-- Start of READING PASSAGE --

2019: A Year in Posting

My favorite posts of 2019

The Long 2019 is finally over. A Longer 2020 is on offer. I’ll have forgotten all of these a year from now, probably.

We’ve finally escaped the icy grasp of the year that was, and reflecting back on it, I can’t say I’ll miss it. By all accounts 2020 won’t be much better, but looking at my 45 posts last year I can see a future starting to take shape. Let’s try to make it a good one.

I know, that’s asking a lot.

In the mean time let’s take a stroll through the posts that were in the year that was. I’d like to think they might help, in some small way, finding our way forward.

Right out of the gate in 2019 I pleaded with all of you to log the hell off, and get out into your community. Unfortunately, it seems the siren call of election shitposting was more than you (or me for that matter) could resist. 

While I haven’t logged off, I have continued to work closely with people in my community to build solidarity, and make my exceptionally cruel city just a little kinder. I believe that in my own small way, adding my effort to our collective struggles has lessened some of the burden of those who bear the brunt. 

In spite of the fact it looks like posting actually has affected some of the candidates running for the Presidency, I want to reinforce that it’s no substitute for real world organizing. So, whether you’re a maoist teen or PMC socdem, please get out in the world and take on your share of the work. 

The idea of local organizing isn’t revelatory, but it’s one of a couple ideas that defined my internal narrative for 2019. After writing Log Off 2020, I started to think about the community foundations successful movements have been built on. 

Researching the social elements that go hand in hand with movement organizing, as in the culture outside explicitly political work, I had another banal but important realization. Leisure and recreation has always been an important part of building strong bonds and deepening solidarity. 

Alienation and atomization are solvents. The social foundation that enabled or strengthened movements of that past have been so thoroughly eroded that rebuilding them will require organizing everything everywhere. I think about this one almost every day.

Just like Benghazi, Epstein isn’t going away. We live in a new age of paranoia, and as our world continues to deteriorate so will all of our brains. It’s not enough that we’re lied to and we know it, and the liars know that we know it. No, now we all try to process unfathomable amounts of contradictory information desperately trying to separate the signal from the noise.

The last time the fear crept in, and paranoid conspiracies weren’t just a joke, we were done a great disservice. A higher authority swept in and “saved the day”. The good guys triumphed over Nixon, and we were all assured that shadowy cabals were relegated to the past. 

Being denied the struggle and catharsis that would accompany saving ourselves ensured future shadowy cabals could operate with even greater impunity, and they have. 

Here I get to something that’s practically a catchphrase at this point, but I suppose I’ll have to remind people till the day I die. Laws Aren’t Real.

In a way this piece was an extension of It’s All True. In the face of powerful conspiracies and lawless actors, a lot of people still believe that a higher power will save us. That the politicians will finally point to the right clause in the right law, and Donald Trump will throw up his hands as the police try to slap on the cuffs.

-- End of READING PASSAGE --

__SET OF TASKS__
- A) Do these statements agree with the year-in-review post? (i) The author wrote 45 posts in 2019. (ii) The author says they have logged off. (iii) The author holds that posting can stand in for real world organizing. Answer yes or no for each, and quote the words of the text that decide it.
- B) Restate the paragraph of the year-in-review post that begins "The last time the fear crept in" in fewer words, keeping its main facts.
- C) Please write out the year-in-review post word for word between "We’ve finally escaped" and "asking a lot.", inclusive.

-- Start of GIVEN MATERIAL --

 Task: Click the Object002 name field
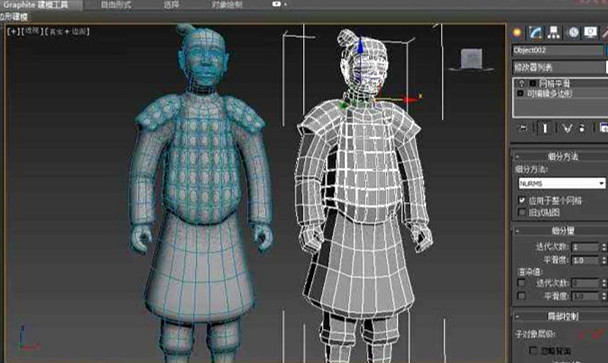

-- End of GIVEN MATERIAL --

__IN RESPONSE__
- A)
(i) Yes: "looking at my 45 posts last year"
(ii) No: "While I haven’t logged off"
(iii) No: "it’s no substitute for real world organizing"

- B) When fear and paranoid conspiracies were last taken seriously, people were done a great disservice: a higher authority "saved the day," the good guys beat Nixon, and everyone was assured shadowy cabals belonged to the past.

- C)
We’ve finally escaped the icy grasp of the year that was, and reflecting back on it, I can’t say I’ll miss it. By all accounts 2020 won’t be much better, but looking at my 45 posts last year I can see a future starting to take shape. Let’s try to make it a good one.

I know, that’s asking a lot.